DOJ cybersecurity effort aims for Center of Excellence status

The Justice Department will attempt to become a Center of Excellence for the Cybersecurity Line of Business initiative, a senior agency official said.Dennis Heretick, DOJ’s chief information security officer and director of the agency’s IT security staff, said yesterday at a workshop in Washington that the department will submit a business case to the Office of Management and Budget outlining how its Cyber Security Risk and Assessment and Management program could become a standard for federal agencies.Justice launched CSAM to document measures the agency takes to maintain the security of its IT systems, Heretick said, and he described it as similar to a Defense Department initiative.

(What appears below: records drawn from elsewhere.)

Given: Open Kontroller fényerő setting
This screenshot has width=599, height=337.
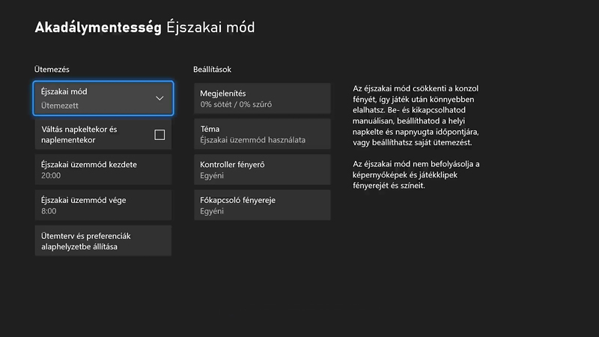Looking at the screenshot, I should coord(261,169).
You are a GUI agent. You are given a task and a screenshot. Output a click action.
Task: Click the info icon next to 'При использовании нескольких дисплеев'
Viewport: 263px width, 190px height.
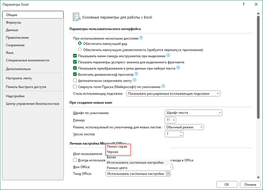pos(141,38)
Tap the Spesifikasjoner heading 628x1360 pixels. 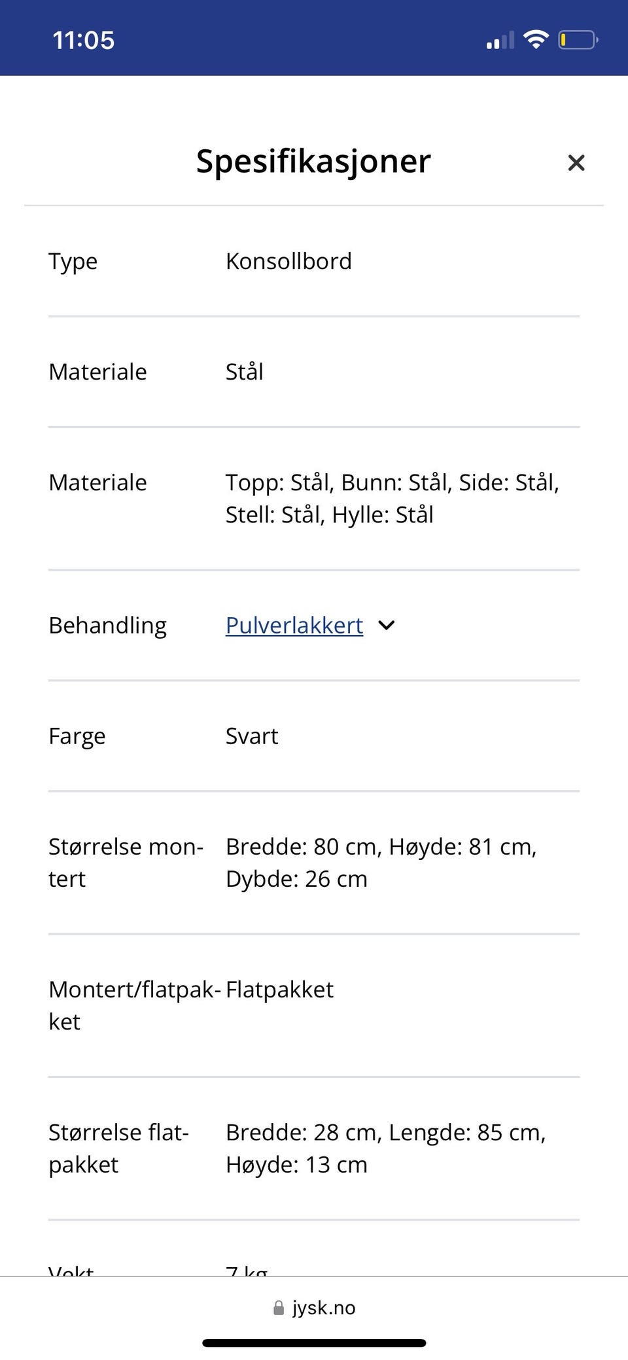pos(313,161)
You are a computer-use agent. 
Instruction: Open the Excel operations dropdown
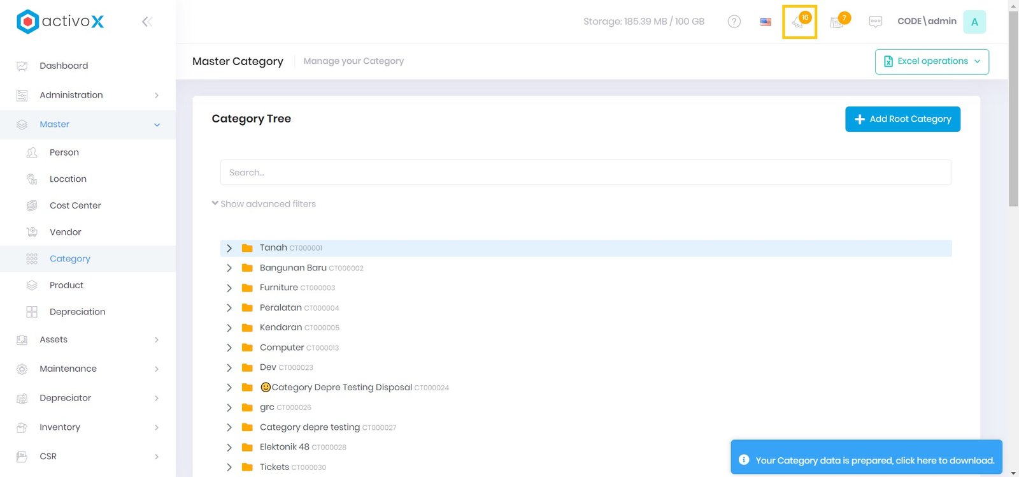click(932, 62)
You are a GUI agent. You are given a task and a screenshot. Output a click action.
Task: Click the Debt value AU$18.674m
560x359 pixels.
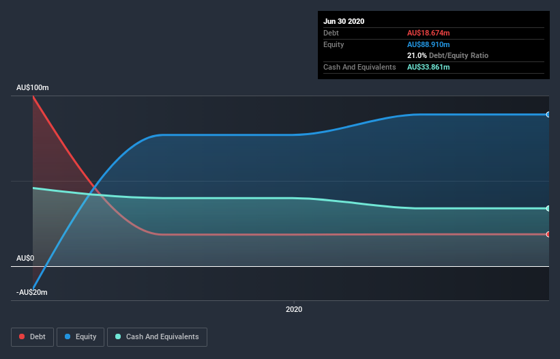pos(428,33)
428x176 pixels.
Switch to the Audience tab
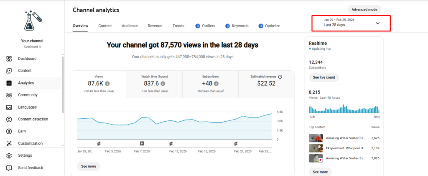(130, 26)
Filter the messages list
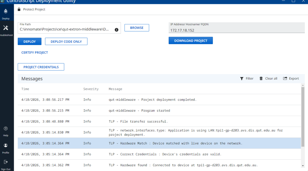 click(x=247, y=78)
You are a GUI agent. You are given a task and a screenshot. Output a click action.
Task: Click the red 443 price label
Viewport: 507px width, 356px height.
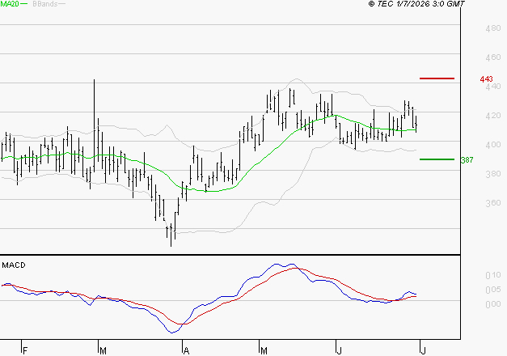click(486, 79)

Heretick said Justice implemented “best practices” from the Transportation, State and Homeland Security departments, as well as the intelligence community.Heretick, speaking at an Information Security Report Card Symposium sponsored by the CIO Council, said the CSAM program also relied heavily on Justice’s Certification and Accreditation client and TrustedAgent, a data-management program developed by Trusted Integration Inc. of Alexandria, Va., that streamlines and standardizes Federal Information Security Management Act information. “These tools provide online procedures, templates and subject-matter expert help instructions that allow us to emphasize implementing security versus spending on documenting security plans,” Heretick said.The Cybersecurity Line of Business initiative is an effort by OMB to get a clear understanding of how much money federal agencies are spending on IT security. DOJ is one of a handful of agencies seeking to become a Center of Excellence; the other agencies were unknown at press time.